I ask her about Mark: where he is and why hasn't he come around here hollering at them to get a move-on. A dark shadow crosses her face, and she explains the plane crash and all that happened following their rescue from their woodland prison. I can't believe what I'm hearing. I vaguely remember hearing about it on the news a few years back, but I never dreamed it was folks from Seattle Grace Mercy West on that flight and that I'd known some of them. Again, I find myself rooted to the spot, unable to move or think. Or even breathe. Time seems to have stopped.
Suddenly, she reaches up and hugs me. And that lump in my throat is back, and the whole world stops at her touch. I'm so surprised at her hug that I don't react right away. And yes, I know in this moment that I still love her. I reach my arm around her and hug her back for the briefest of moments until she pulls away. She still smells the same, and she feels so good under my touch. She tells me that we'll have to "do lunch" sometime to catch up, and I tell her I'd love nothing more. I want to tell her how sorry I am for leaving her like I did, that I was scared of my feelings for her, that I loved her and it was so early in our relationship that it scared me to death, but before I could say anything, someone calls her name. Sofia squeals, "Momma!" and lets go of Callie's hand and takes off running.
A beautiful blue-eyed blonde kneels down to catch the little girl as she throws herself into the woman's arms, and she smiles. She's got gorgeous dimples. That's so not fair; dimples are cheating! She asks Sofia what Mami's doing and she points us out. She comes over and slips her hand into Callie's, who leans over and gives her a quick peck on the lips. Then the stranger looks between Callie and me with a questioning look. Callie takes Sofia from her and says, "Honey, this is Erica Hahn, Cardio. She's coming back to work at the hospital. Erica, this is my wife, Dr. Arizona Robbins, Peds surgeon at the hospital. We've been married for just over three years." I can't believe what I'm hearing. It doesn't seem possible that even I can screw up this much to have walked away from this amazing woman. What the hell was I thinking? It hits me like a sucker-punch to the gut. It makes my heart ache as it steals my breath.

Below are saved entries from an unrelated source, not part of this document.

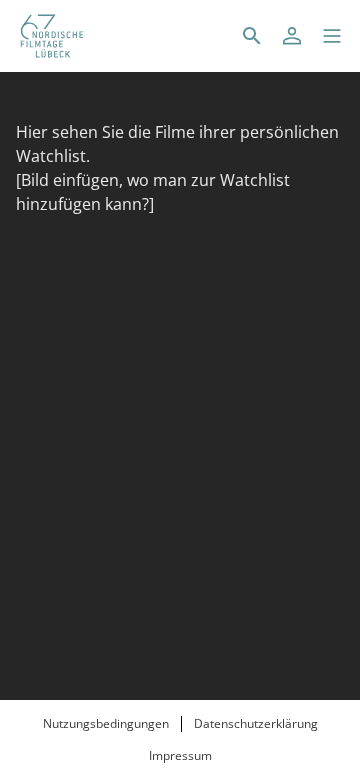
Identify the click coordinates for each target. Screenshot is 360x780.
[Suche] (252, 36)
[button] (332, 36)
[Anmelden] (292, 36)
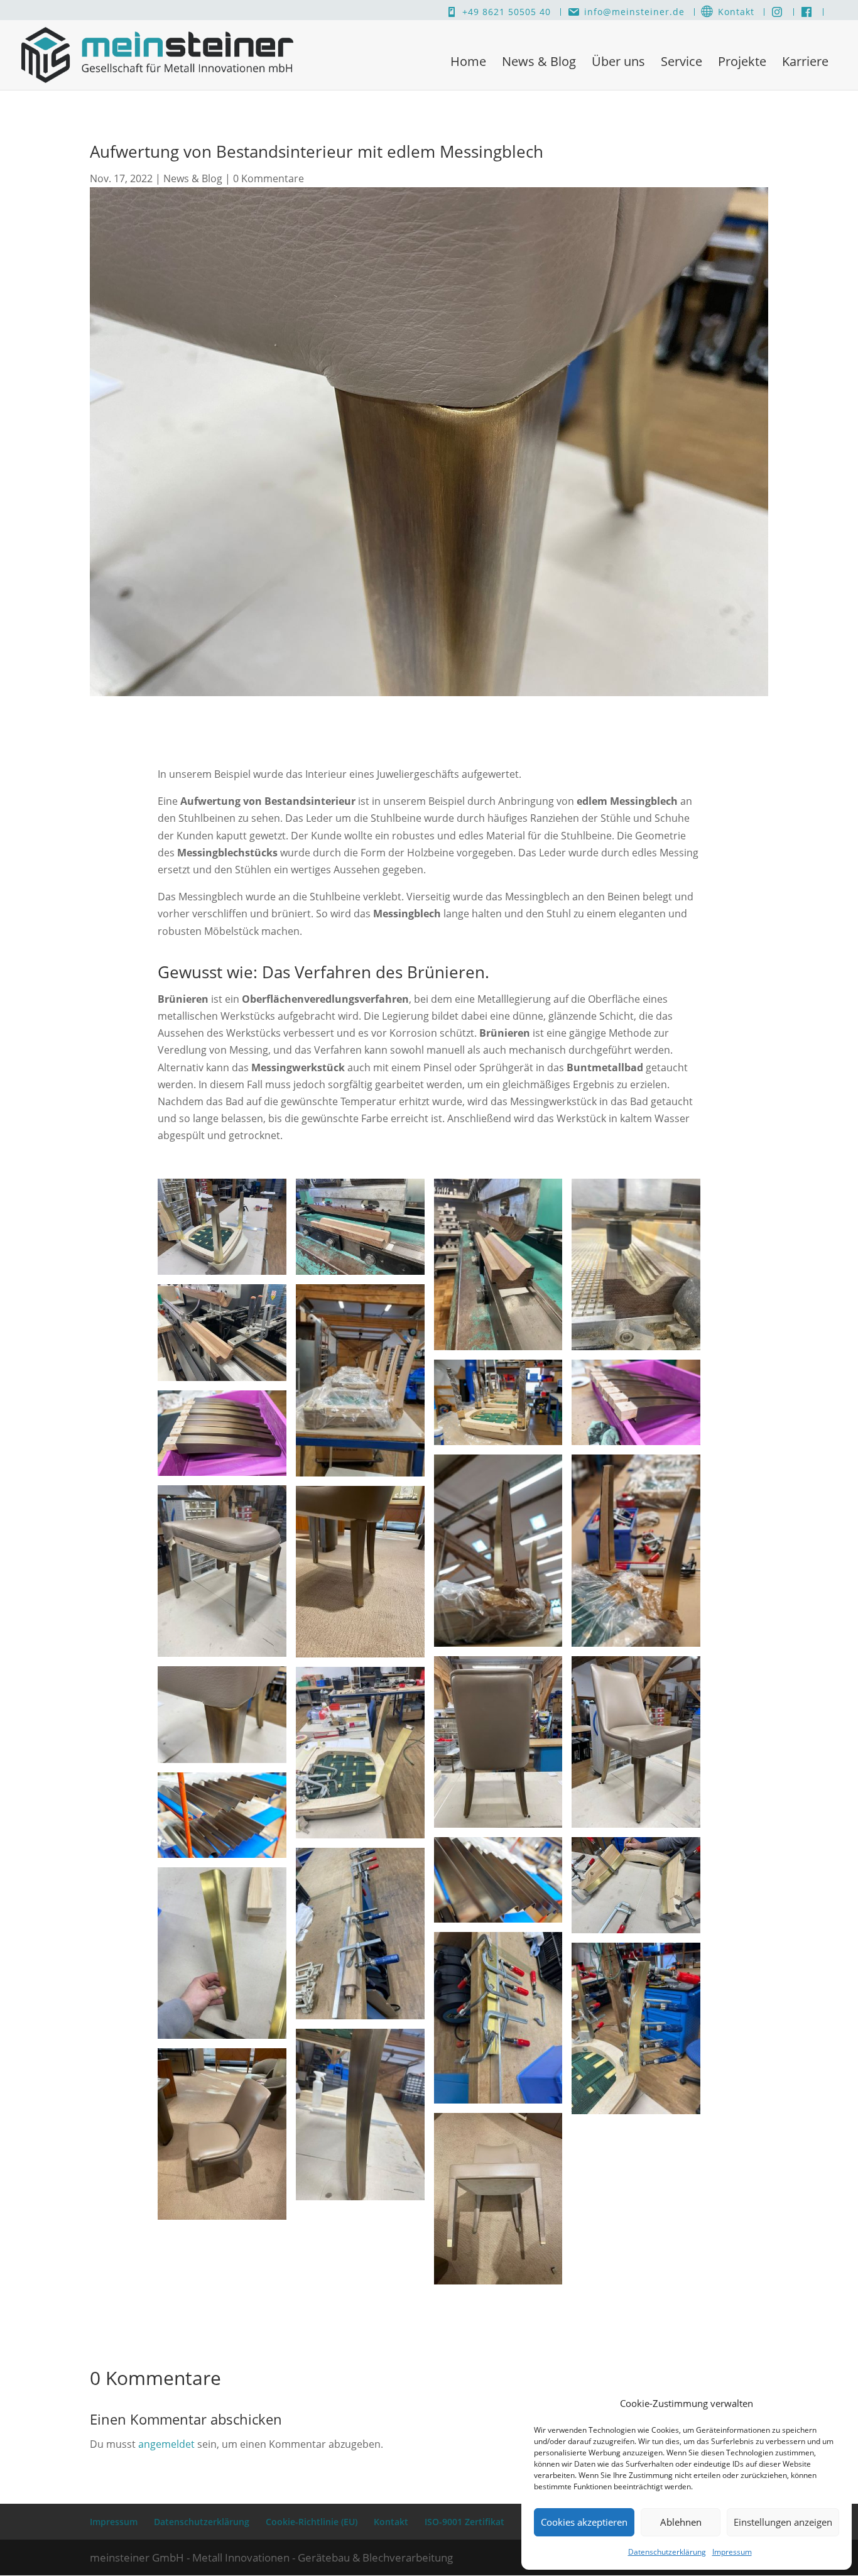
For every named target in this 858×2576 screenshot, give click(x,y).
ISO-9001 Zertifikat (464, 2522)
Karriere (805, 61)
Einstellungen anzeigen (783, 2522)
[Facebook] (807, 12)
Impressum (732, 2551)
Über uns (618, 61)
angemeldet (166, 2444)
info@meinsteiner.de (634, 12)
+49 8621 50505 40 (506, 12)
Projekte (742, 61)
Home (468, 61)
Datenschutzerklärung (667, 2551)
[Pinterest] (829, 12)
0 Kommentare (268, 178)
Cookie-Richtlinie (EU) (311, 2522)
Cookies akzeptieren (584, 2522)
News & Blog (539, 61)
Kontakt (736, 12)
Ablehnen (681, 2522)
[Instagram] (777, 12)
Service (681, 61)
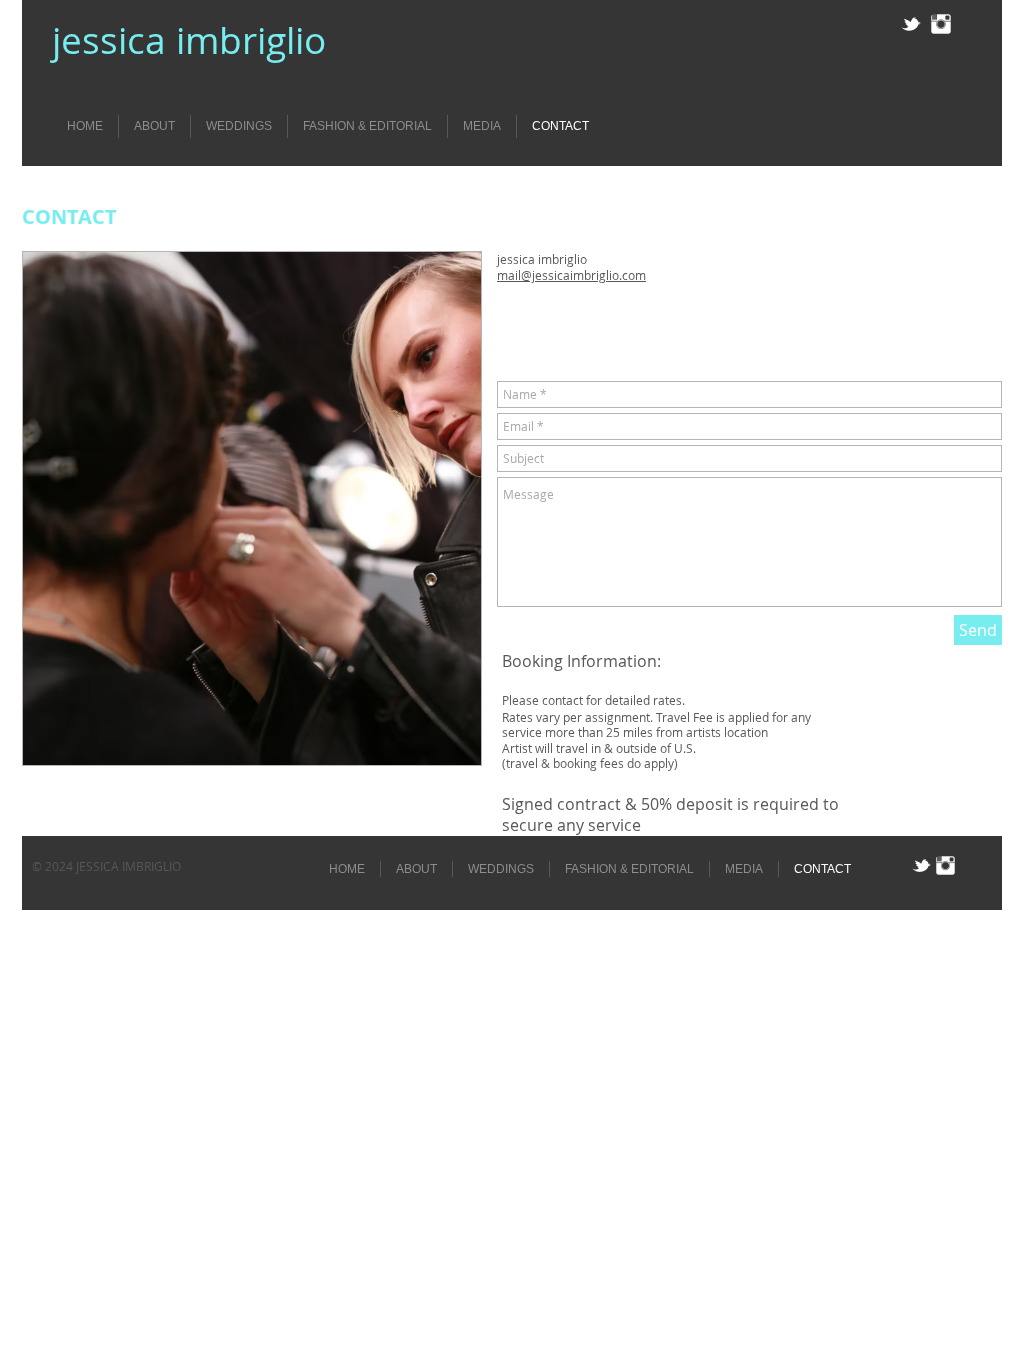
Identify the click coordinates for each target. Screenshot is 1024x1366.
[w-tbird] (911, 24)
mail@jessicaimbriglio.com (571, 275)
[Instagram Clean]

Arizona reaches out to take my hand and I blindly shake hers. Her mouth is moving, but I don't hear what she's saying. I'm rooted to the spot, my whole world standing still, again. And all I can think is that I love Callie, still. Then, all too soon, Callie says that they need to get heading home, that it's getting late and that she'll see me later. As I watch them walk away, swinging Sofia between them and the little girls laughter filling the air around us, I know that I love her, still.